**What you have to do:** Reproduce the following passage on Lord Kerslake's comments about the "hostile environment" policy word for word, in full.

**Supplied text:**
━━━

Crossbencher peer Lord Kerslake, who was in charge of the civil service between 2012 and 2014, said deep concerns about the "hostile environment" policy were expressed across government.
He told BBC2's Newsnight: "I think it was not just a question of the Home Secretary being told it was a challenging policy, the prime minister was as well.
"This was a very contested piece of legislation across government departments.
"Now, I can't say, and shouldn't say, as the former head of the civil service, precisely who gave what advice to whom. But, what I can tell you, it was highly contested and there were some who saw it, I shan't name them, as almost reminiscent of Nazi Germany in the way it's working."
Asked if he was referring to people in the civil service, Lord Kerslake said: "No, some of the ministers were deeply unhappy."
Pressed on whether the government could say that experts did not warn them a Windrush generation problem could be a consequence of the move, Lord Kerslake said: "Look, I don't think they can say that really.
"You created an environment in which action was going to be taken and there was a risk, it was obvious to everyone, that you would take the rough with the smooth. I think it would be just quite wrong to land this on the civil service, basically.
"This was a conscious policy in order to hold on to a strong policy position that was proving very difficult to imply."
Lord Kerslake said it was "completely ridiculous" for Home Secretary Amber Rudd to try to blame civil servants for the Windrush situation.
"You cannot create a climate and then not expect it to have consequences."
Mrs May faces calls for an independent review of immigration policies, including the "hostile environment" initiative.
The Home Office has said the number of Windrush cases being investigated had surged to 113.

━━━

**Material:**
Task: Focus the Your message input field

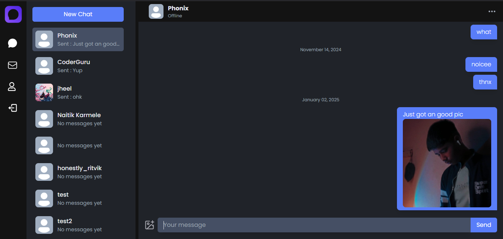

━━━

**Answer for this exercise:**
Crossbencher peer Lord Kerslake, who was in charge of the civil service between 2012 and 2014, said deep concerns about the "hostile environment" policy were expressed across government.
He told BBC2's Newsnight: "I think it was not just a question of the Home Secretary being told it was a challenging policy, the prime minister was as well.
"This was a very contested piece of legislation across government departments.
"Now, I can't say, and shouldn't say, as the former head of the civil service, precisely who gave what advice to whom. But, what I can tell you, it was highly contested and there were some who saw it, I shan't name them, as almost reminiscent of Nazi Germany in the way it's working."
Asked if he was referring to people in the civil service, Lord Kerslake said: "No, some of the ministers were deeply unhappy."
Pressed on whether the government could say that experts did not warn them a Windrush generation problem could be a consequence of the move, Lord Kerslake said: "Look, I don't think they can say that really.
"You created an environment in which action was going to be taken and there was a risk, it was obvious to everyone, that you would take the rough with the smooth. I think it would be just quite wrong to land this on the civil service, basically.
"This was a conscious policy in order to hold on to a strong policy position that was proving very difficult to imply."
Lord Kerslake said it was "completely ridiculous" for Home Secretary Amber Rudd to try to blame civil servants for the Windrush situation.
"You cannot create a climate and then not expect it to have consequences."
Mrs May faces calls for an independent review of immigration policies, including the "hostile environment" initiative.
The Home Office has said the number of Windrush cases being investigated had surged to 113.